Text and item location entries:
————————
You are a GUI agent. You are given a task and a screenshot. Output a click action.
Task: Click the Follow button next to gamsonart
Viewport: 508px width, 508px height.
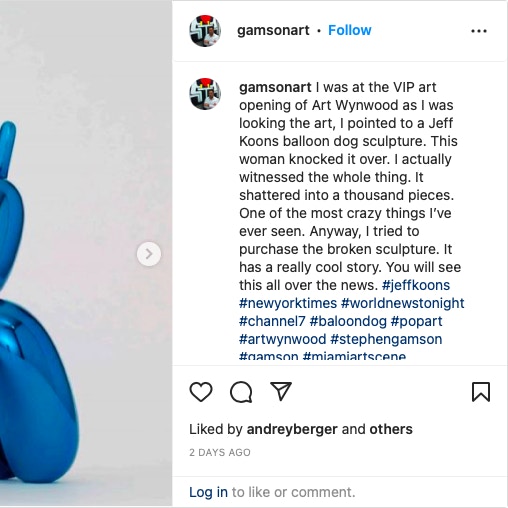tap(349, 30)
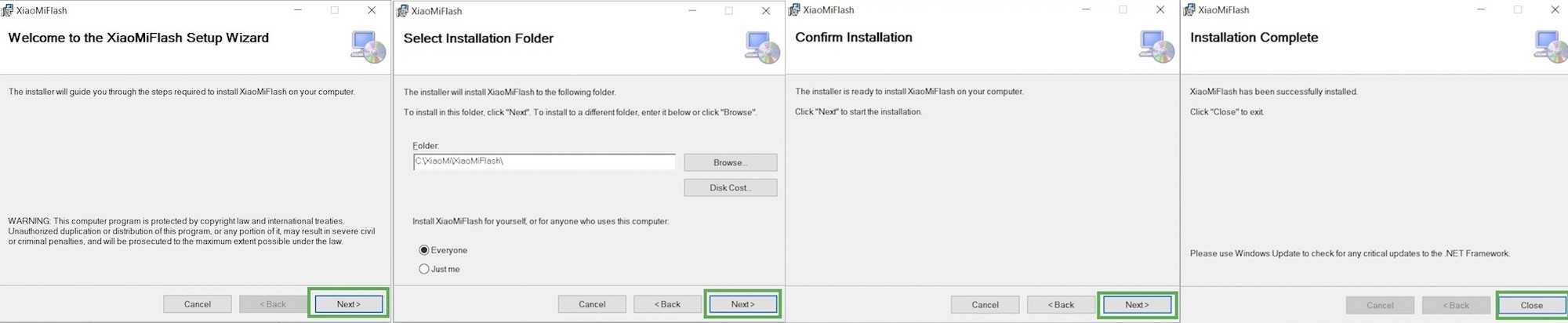This screenshot has width=1568, height=323.
Task: Cancel setup from the Welcome wizard page
Action: click(x=198, y=304)
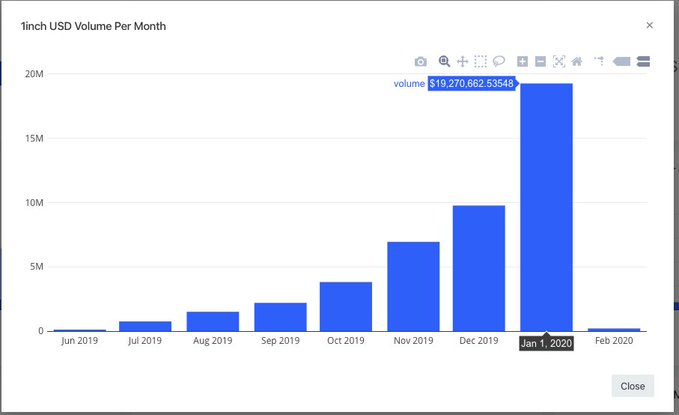The image size is (679, 415).
Task: Click the Zoom In plus icon
Action: pos(522,62)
————————
» Objective: Update the data above by replacing "GUI agent" with "computer-use agent" and leaving everything else unchanged. Leave the pictures out of your answer.

» Task result:
You are a computer-use agent. You are given a task and a screenshot. Output a click action.
Task: Click the Follow button next to gamsonart
Viewport: 508px width, 508px height.
tap(349, 30)
This screenshot has width=1568, height=323.
Task: Cancel setup from the Welcome wizard page
Action: click(x=198, y=304)
The image size is (679, 415).
Task: Click the Zoom In plus icon
Action: pos(522,62)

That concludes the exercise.